3 Pennsylvania men have convictions overturned after decades behind bars in woman’s 1997 killing
PHILADELPHIA — A Pennsylvania judge has overturned the convictions of three men imprisoned for decades in the 1997 murder of a 70-year-old woman, even though their DNA never matched that found at the scene. However, they will remain in jail while a prosecutor decides whether to appeal. .
A Delaware County judge ordered new trials Thursday for Derrick Chappell — who was 15 when he was arrested — and cousins Morton Johnson and Sam Grasty.
“This case should never have been prosecuted. These guys should never have been charged. The evidence was always that they were innocent,” Paul Casteleiro, Grasty’s attorney and legal director of the nonprofit Centurion, said Friday. Prosecutors, he said, “simply ran roughshod” over the suspects.
The three were charged and convicted in the death of Henrietta Nickens of Chester, who told her daughter in her last known phone call that she was about to watch the 11 p.m. news. She was later found badly beaten, her underwear had been removed and her house ransacked, with blood on the walls and bedding.

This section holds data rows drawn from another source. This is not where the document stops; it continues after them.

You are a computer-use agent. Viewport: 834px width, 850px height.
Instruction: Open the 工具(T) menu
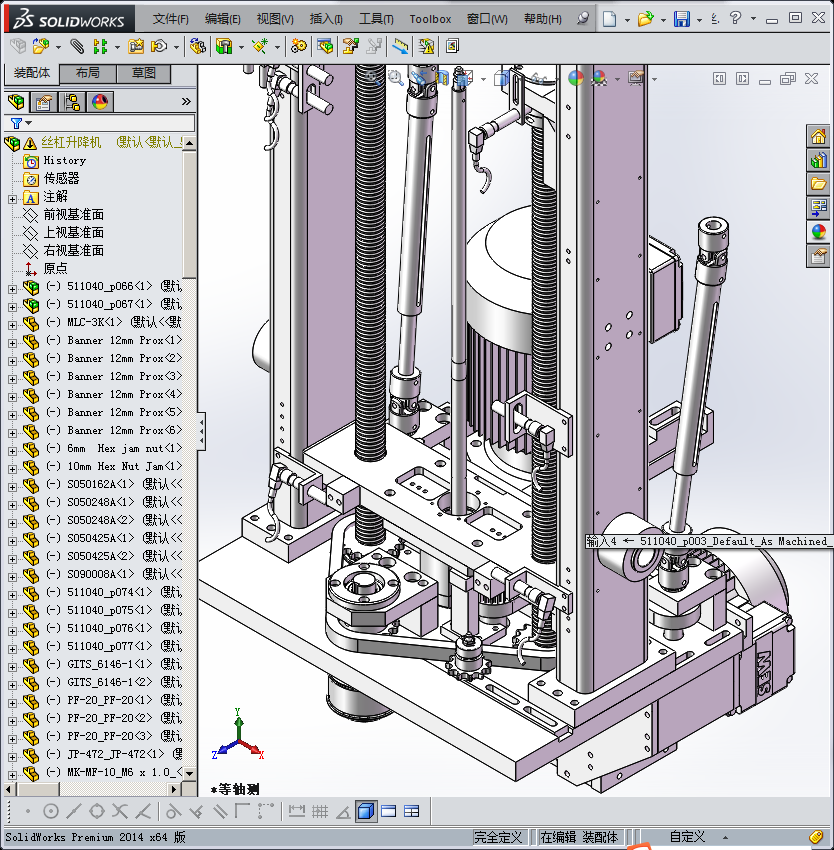coord(377,19)
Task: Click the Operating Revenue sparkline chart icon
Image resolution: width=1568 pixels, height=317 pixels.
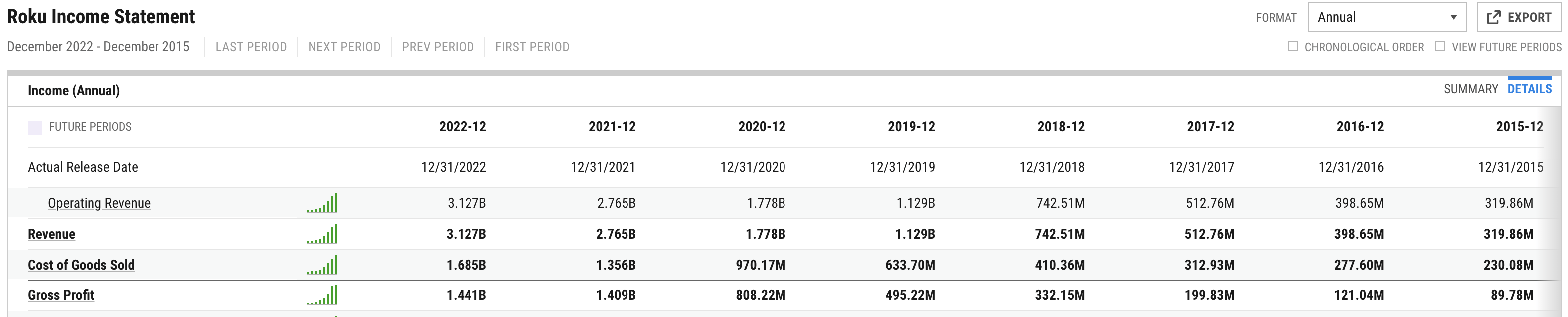Action: (322, 204)
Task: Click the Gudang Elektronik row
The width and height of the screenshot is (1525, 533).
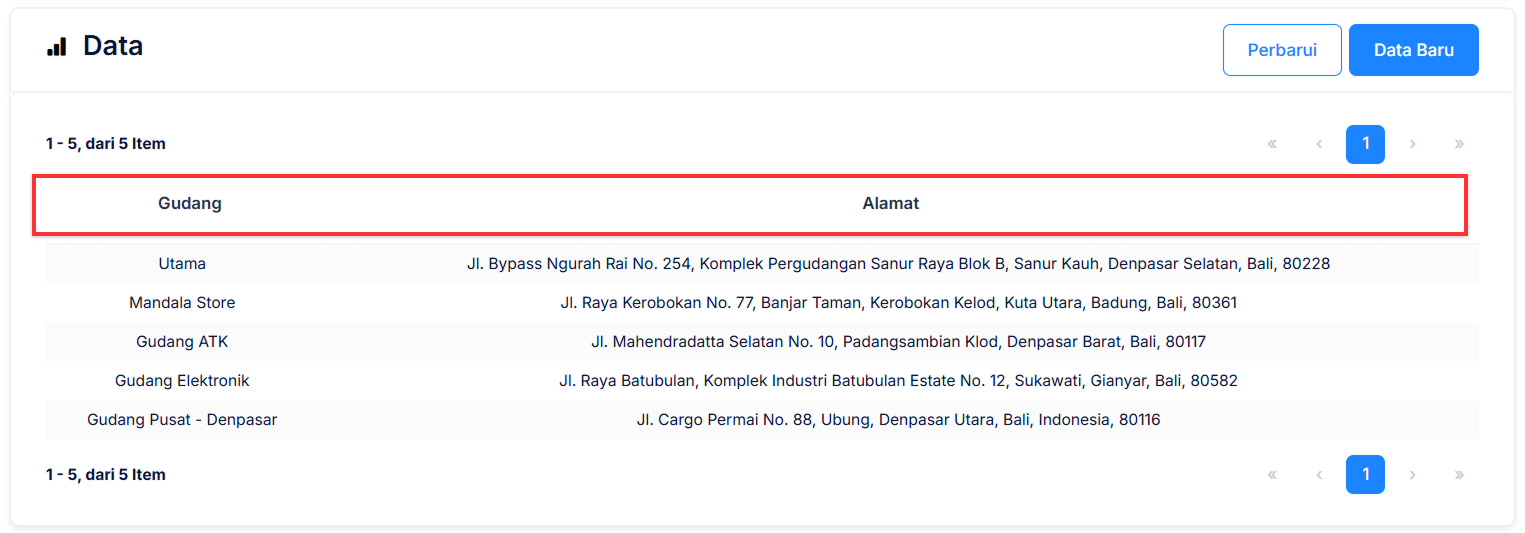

The three defendants – all young people from the neighborhood – were convicted, even though DNA testing at the time showed that semen found at the scene in the victim’s body and on a jacket did not match any of them, Casteleiro said.
He called the prosecutor’s various theories about the case “ridiculous.” To explain the lack of a DNA match, they argued that the victim may have had consensual sex before the murder, or that the three defendants had brought a used condom to the scene. ‘, he said. Yet Nickens was chronically ill and had known no male partners, he continued.
“They put out this absurd story and made juries believe it,” Casteleiro said.
Common Pleas Court Judge Mary Alice Brennan threw out the convictions during a hearing Thursday and set a bail hearing for May 23 to determine whether county prosecutors will seek a new trial.
District Attorney Jack Stollsteimer plans to review the case next week before making a decision, a spokesman said Friday.
Calls to attorneys for Johnson and Chappell were not immediately returned Friday. The Pennsylvania Innocence Project also worked on the case.
The men are now in their forties. All three filed pro petitions in federal court over the years saying they were wrongfully convicted, but the petitions were dismissed.